Low Bank Interest Rates
Since the beginning of the recession, the Federal Reserve has worked hard to keep interest rates down, with bond buying programs like Operation Twist and QE4. For borrowers, these decreased rates have been intended as encouragement to help the economy recover and bring up confidence. But for banks, these low interest rates have been seen as cutting into potential profits. Wells Fargo (WFC) CEO John Stumpf said to American Banker that current borrowing rates have kept some banks from lending when they know interest rates will rise.
Additionally, many banks are still cautious to lend, with both the financial crisis in recent memory, and new rules from the recession keeping banks from acting on the same practices that led to the recession.
“I understand why policymakers and regulators and legislators don’t want to be put in the situation they were in 2008,” Stumpf said. However, he added that while there is reason to try out these current policies, there isn’t any need for additional ones either.

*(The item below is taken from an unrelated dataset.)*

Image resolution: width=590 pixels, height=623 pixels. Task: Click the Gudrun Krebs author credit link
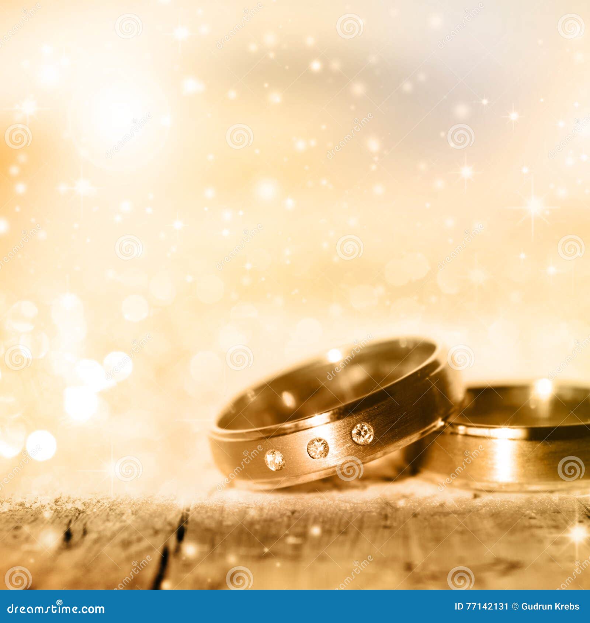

While it may seem enticing for banks to increase risky lending in order to combat these low interest rates, it’s important for financial institutions to continue lending to qualified borrowers to avoid losing additional profits. With credit and risk management software and other risk management systems, banks can make accurate decisions about loan and mortgage applicants. By using increased information to make credit decisions, lenders can continue to increase their lending to make up for the low interest rates and remain solvent.